(Data supplied begins)
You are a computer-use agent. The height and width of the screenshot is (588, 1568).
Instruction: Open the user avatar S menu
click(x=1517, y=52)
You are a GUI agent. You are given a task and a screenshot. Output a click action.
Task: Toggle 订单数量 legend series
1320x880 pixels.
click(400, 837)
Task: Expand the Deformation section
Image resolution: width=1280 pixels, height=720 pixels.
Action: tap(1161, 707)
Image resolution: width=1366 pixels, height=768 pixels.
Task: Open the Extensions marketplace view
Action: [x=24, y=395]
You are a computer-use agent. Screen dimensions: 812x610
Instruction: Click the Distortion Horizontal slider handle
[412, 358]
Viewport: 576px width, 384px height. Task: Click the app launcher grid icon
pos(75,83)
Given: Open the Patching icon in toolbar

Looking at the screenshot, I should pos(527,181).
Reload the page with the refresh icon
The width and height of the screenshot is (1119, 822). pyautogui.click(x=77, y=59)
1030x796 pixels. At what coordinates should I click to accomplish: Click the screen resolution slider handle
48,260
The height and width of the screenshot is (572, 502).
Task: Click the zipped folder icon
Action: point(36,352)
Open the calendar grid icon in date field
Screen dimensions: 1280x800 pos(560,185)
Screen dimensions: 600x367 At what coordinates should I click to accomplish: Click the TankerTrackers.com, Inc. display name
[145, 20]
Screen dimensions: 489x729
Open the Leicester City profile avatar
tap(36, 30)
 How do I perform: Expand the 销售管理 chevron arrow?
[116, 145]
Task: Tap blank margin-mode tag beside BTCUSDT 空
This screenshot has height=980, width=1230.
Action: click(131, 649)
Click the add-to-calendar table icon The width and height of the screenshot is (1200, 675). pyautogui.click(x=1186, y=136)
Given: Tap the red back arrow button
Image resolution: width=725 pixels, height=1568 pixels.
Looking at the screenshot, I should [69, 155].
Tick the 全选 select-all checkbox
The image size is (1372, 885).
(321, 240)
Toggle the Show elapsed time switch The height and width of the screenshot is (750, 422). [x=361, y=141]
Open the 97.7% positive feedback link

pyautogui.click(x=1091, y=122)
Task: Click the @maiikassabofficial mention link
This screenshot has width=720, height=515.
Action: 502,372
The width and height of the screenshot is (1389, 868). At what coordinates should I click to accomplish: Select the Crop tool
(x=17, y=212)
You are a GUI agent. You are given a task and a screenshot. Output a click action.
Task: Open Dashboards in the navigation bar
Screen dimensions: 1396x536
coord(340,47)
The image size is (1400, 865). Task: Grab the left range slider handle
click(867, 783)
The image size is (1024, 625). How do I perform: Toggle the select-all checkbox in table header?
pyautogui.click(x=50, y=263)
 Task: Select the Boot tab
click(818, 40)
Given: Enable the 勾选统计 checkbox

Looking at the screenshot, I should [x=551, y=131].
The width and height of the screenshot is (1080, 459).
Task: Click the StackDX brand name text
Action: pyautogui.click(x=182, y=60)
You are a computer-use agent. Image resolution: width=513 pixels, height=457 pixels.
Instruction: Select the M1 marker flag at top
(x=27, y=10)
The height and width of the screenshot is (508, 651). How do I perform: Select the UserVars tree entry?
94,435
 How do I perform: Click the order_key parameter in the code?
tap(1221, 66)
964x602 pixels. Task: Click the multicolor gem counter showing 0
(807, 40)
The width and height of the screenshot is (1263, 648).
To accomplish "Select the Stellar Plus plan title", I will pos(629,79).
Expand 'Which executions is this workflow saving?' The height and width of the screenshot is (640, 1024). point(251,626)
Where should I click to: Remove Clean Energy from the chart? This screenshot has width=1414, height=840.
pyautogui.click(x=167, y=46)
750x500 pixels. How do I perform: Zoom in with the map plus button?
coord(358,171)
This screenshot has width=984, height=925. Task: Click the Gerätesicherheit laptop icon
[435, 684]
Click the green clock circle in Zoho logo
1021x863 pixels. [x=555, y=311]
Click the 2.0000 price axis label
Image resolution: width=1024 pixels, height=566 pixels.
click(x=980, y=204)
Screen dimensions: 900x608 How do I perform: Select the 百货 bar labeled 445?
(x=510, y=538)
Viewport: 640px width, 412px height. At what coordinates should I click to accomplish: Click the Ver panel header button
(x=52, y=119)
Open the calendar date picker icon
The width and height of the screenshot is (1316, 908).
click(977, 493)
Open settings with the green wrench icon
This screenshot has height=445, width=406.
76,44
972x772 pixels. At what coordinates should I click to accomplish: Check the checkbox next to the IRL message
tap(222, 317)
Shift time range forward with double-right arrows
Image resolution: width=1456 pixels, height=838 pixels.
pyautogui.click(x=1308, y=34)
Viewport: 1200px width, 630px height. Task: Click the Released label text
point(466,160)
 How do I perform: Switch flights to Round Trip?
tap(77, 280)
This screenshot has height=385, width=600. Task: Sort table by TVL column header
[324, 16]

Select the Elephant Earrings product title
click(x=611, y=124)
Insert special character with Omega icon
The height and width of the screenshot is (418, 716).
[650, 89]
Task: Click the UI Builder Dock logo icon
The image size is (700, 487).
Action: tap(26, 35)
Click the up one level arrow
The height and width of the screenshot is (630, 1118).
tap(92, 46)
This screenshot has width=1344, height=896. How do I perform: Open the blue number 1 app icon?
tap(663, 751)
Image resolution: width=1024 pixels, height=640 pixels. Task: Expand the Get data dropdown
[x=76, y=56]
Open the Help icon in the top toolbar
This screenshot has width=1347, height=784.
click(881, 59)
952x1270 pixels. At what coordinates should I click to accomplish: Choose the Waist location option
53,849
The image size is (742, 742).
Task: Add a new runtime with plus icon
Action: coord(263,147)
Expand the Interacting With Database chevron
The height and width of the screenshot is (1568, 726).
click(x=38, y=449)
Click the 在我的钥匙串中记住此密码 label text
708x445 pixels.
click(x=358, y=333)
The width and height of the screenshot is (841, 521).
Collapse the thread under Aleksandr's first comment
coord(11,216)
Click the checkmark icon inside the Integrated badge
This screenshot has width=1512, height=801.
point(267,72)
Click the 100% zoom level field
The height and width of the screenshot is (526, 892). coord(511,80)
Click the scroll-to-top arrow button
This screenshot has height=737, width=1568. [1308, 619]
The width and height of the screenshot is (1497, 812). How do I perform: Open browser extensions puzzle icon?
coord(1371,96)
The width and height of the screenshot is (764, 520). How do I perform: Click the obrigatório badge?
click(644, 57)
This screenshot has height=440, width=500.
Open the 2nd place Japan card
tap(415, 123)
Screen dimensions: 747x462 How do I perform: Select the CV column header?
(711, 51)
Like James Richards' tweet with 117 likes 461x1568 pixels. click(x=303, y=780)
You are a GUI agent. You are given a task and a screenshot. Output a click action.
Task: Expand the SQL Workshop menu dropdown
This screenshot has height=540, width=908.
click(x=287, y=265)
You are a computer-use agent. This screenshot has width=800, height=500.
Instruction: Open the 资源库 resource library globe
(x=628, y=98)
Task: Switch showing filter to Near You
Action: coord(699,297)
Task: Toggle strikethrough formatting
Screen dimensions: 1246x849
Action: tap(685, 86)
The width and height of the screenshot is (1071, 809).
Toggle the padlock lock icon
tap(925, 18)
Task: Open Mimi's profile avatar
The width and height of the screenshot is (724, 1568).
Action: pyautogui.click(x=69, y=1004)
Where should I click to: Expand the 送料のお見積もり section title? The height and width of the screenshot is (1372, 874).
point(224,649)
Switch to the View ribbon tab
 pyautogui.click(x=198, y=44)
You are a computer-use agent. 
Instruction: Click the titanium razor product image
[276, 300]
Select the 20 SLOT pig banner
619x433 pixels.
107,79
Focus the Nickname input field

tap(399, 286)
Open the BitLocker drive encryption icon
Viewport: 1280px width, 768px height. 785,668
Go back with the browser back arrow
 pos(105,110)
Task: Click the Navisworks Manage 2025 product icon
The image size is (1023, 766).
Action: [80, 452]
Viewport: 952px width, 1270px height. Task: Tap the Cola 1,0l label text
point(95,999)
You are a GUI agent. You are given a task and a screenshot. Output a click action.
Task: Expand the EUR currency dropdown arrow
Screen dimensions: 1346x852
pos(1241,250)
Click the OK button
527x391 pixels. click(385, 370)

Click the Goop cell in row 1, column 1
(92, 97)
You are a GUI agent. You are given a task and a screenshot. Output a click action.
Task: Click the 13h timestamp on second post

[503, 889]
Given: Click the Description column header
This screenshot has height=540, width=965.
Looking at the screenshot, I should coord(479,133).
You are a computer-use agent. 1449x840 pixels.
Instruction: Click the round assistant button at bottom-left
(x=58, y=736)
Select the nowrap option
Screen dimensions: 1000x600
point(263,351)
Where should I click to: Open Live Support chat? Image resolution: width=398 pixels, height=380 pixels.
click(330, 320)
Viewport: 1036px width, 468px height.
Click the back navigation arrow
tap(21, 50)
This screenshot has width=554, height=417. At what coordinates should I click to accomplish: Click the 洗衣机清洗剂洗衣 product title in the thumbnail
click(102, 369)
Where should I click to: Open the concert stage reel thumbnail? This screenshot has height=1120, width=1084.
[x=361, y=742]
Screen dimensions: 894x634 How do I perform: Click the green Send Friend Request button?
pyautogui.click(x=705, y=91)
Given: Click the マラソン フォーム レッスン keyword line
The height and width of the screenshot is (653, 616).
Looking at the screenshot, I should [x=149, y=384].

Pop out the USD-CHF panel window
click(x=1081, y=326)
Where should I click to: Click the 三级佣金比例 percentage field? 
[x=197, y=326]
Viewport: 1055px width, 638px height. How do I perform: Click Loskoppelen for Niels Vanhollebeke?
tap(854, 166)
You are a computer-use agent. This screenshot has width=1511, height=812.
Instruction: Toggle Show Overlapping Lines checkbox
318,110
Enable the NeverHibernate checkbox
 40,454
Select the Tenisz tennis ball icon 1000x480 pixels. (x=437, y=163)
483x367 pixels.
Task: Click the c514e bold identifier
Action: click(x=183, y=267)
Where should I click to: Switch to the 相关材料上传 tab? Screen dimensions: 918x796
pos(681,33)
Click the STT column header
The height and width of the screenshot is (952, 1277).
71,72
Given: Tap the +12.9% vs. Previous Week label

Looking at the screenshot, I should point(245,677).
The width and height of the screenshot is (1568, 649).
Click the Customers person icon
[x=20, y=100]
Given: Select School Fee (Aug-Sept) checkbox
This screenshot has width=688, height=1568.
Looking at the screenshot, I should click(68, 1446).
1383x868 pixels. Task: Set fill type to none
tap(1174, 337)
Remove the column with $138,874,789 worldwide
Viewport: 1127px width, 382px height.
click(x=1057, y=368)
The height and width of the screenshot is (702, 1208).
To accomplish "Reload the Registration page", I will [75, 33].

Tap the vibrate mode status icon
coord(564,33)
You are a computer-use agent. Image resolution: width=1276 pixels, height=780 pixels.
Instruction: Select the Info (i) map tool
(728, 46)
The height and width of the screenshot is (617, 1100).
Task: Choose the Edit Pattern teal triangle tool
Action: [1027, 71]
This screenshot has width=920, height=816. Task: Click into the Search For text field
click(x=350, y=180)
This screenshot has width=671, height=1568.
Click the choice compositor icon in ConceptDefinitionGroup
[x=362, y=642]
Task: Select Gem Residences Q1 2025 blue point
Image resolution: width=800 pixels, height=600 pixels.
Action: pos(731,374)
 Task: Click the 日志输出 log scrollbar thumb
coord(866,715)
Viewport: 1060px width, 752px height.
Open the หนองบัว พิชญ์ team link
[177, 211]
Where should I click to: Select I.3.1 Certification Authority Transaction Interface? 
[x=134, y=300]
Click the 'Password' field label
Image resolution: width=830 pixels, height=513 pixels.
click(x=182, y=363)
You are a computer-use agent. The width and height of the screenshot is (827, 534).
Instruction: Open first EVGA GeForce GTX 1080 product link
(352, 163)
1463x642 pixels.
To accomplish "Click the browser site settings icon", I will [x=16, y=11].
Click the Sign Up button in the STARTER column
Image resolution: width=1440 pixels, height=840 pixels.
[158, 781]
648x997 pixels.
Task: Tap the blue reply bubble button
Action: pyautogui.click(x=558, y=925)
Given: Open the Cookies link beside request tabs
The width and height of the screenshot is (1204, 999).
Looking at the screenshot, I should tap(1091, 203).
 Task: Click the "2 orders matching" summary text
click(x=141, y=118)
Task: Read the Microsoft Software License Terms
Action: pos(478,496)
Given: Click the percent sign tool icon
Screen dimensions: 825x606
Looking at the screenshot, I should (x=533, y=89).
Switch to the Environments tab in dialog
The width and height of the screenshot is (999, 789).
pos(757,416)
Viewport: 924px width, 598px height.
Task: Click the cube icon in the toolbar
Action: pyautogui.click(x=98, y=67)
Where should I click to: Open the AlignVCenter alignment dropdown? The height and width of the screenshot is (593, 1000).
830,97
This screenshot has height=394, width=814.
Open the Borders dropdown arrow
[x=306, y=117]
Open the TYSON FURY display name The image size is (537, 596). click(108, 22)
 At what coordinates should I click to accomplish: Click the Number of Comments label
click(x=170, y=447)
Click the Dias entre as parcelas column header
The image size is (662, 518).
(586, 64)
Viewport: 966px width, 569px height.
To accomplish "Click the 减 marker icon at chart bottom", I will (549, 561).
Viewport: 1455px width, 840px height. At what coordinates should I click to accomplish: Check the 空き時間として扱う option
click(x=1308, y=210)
(Data supplied ends)
[Requirement]:
Return every line above in which the string "beside" occurs.

[Result of this task]:
Task: Tap blank margin-mode tag beside BTCUSDT 空
Given: Open the Cookies link beside request tabs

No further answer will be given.